Cupcake Central has expanded to three stores in 3 years, and Thai has since put out a cookbook titled Hatch That Dream, which references the bakery’s motto. Thai won Young Entrepreneur of the Year in 2013, and credits her whole team with the honour.

She has also co-founded the League of Extraordinary Women, a young female entrepreneur initiative, with the vision to create a community focused on connecting young female entrepreneurs to form and create real relationships and friendships in the workplace.

Karen Cariss
Pageup People

Karen Cariss founded PageUp People, a single-platform, integrated talent management technology provider, with her husband Simon at the end of the dotcom era. The company has grown to over 60 employees on their software and consulting services, with clients like Coles, Origin, the National Australia Bank and BHP Billiton.

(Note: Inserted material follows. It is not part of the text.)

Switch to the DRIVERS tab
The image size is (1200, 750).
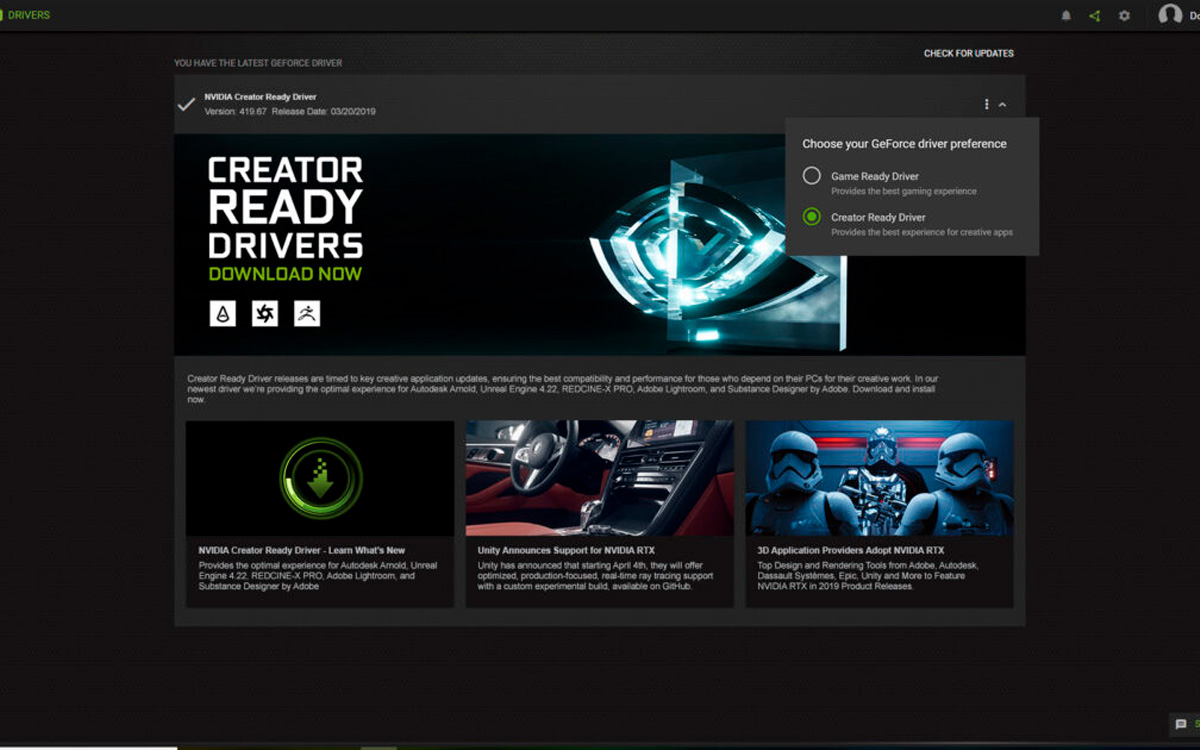[29, 15]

The company’s reputation as a leading brand in talent management is buoyed by the company’s financial stability in a less-than-stable business climate – PageUp People has never had to raise capital. Cariss made this a priority, which has since helped them acquire investments to expand to Asia and other emerging markets.

In 2014, Cariss’ company won the Australian Achiever Award for Excellence in Customer Service for the ninth year in a row.

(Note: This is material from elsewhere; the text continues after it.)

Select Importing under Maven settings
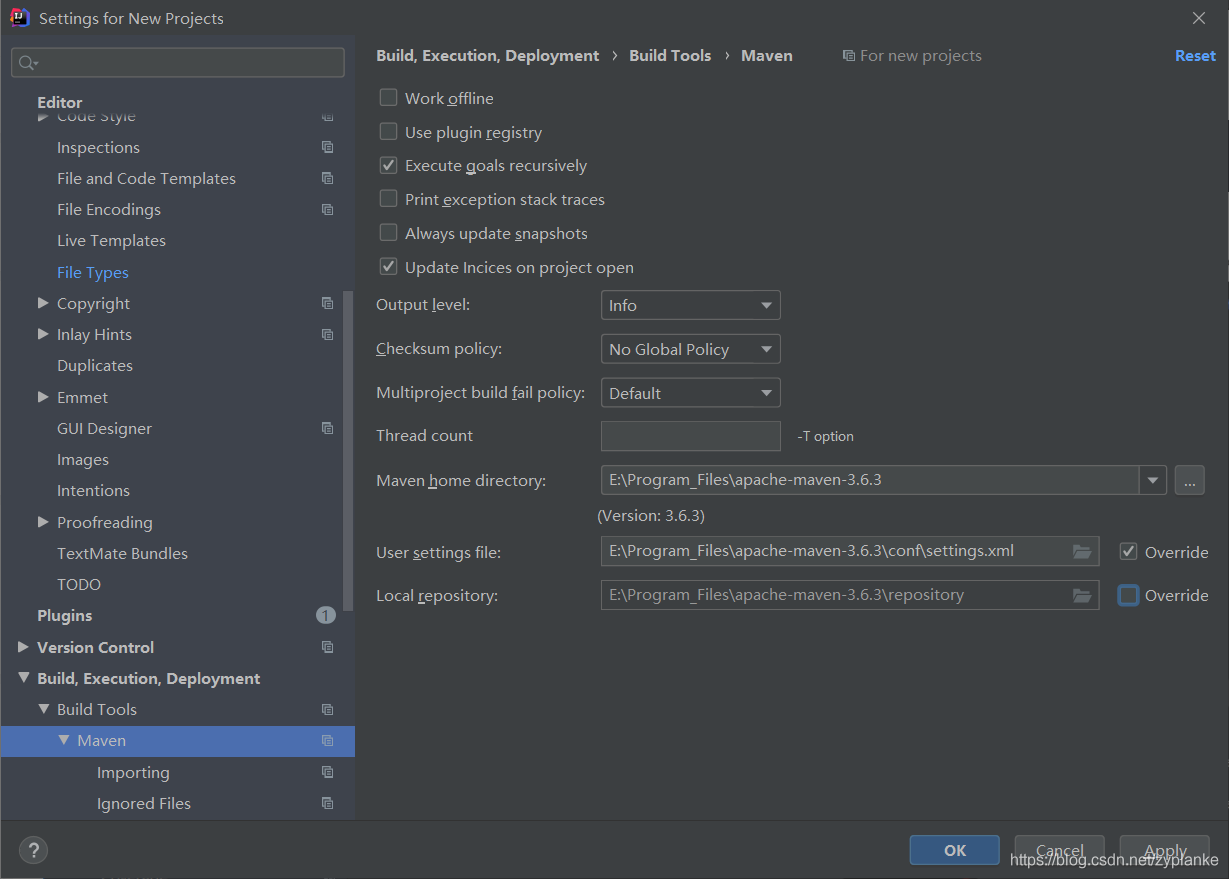The width and height of the screenshot is (1229, 879). [133, 772]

"We are all about people,” Cariss said.” it's not just in our name, it's in our DNA. That's why we strive year after year to earn the much sought after ‘Highly Recommended’ seal of approval from the Australian Achiever Awards.”

She’s won the Ernst & Young’s Young Entrepreneur of the Year award (in 2008) and the Victorian Telstra Women’s Business Award in 2009. Her family, as well as the growth and success of this now-global company, rate high on the list of things of which she is most proud.

Miranda Kerr
Kora Organics

Miranda Kerr is known best as the first Australian Victoria Secret Angel, and as one of the highest paid models of this generation. But she’s also a savvy businesswoman - in 2009, she launched her own brand of organic skincare products (with George Moskos) called KORA Organics, and became the face of the company.

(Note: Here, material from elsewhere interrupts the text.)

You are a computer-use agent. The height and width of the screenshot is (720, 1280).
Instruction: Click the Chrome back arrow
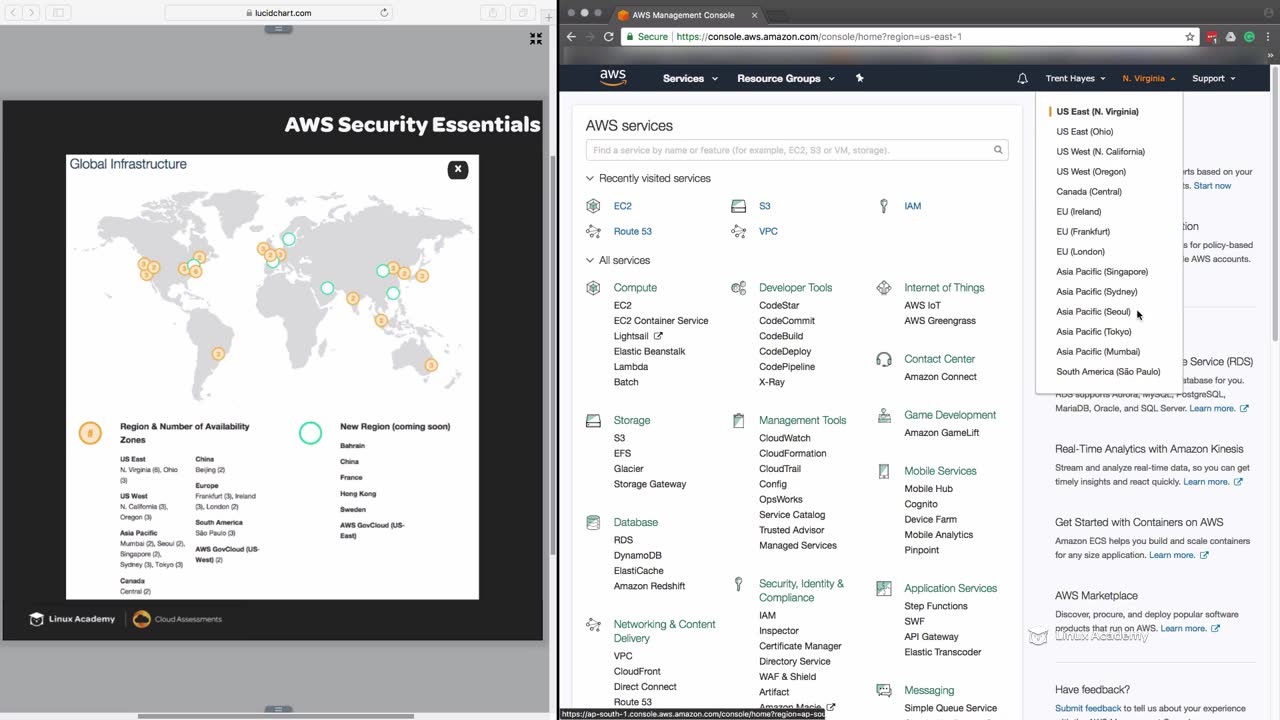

Kerr is not just the pretty face of the ad campaigns though. Before starting her modelling career, Kerr studied nutrition and health psychology, which influenced her to developing the line with organic chemists, aroma therapists and formulators, a process that took 4 years. Her work as a model, and seeing the unpronounceable chemicals in the products that were constantly used on her skin, had a big impact on her decision to found the line.

The skincare products are a unique blend of essential oils and natural and certified organic ingredients; all products in the KORA line are 100 percent produced and manufactured in Melbourne.

Her self-help book Treasure Yourself: Power Thoughts for My Generation, was released in August of 2010, and her second book Empower Yourself was announced in October of 2013.

Like many young female entrepreneurs, Kerr balances her day job (or several day jobs, in this case) with her full-time job as mother, and like May, says that motherhood has been the biggest and best achievement in her life. 

Nicole Kersh
4Cabling

For most businesses, a brick-and-mortar store comes first. This wasn’t the case for 4Cabling, Nicole Kersh’s one-stop-shop for all cabling needs. She founded the company with the knowledge that her family’s electrical cabling business was missing a large chunk of the market by only being open during tradies’ hours.

Kersh taught herself HTML coding, built a website and began selling cables, server racks and other data and communication equipment online directly to companies, all while managing the business in between her university classes at age 21.

Currently, the company does $6.5 million in business a year. And although she and her 20-plus employees joke about the talk that 4Cabling will “dominate the cable market,” she’s already got a 15 percent share of the industry in Australia.

Her online store has eventually led to a storefront in Sydney, and Kersh is looking to open another location in Melbourne. Like many on this list, she was the winner of Ernst & Young’s Entrepreneur of the Year in 2013.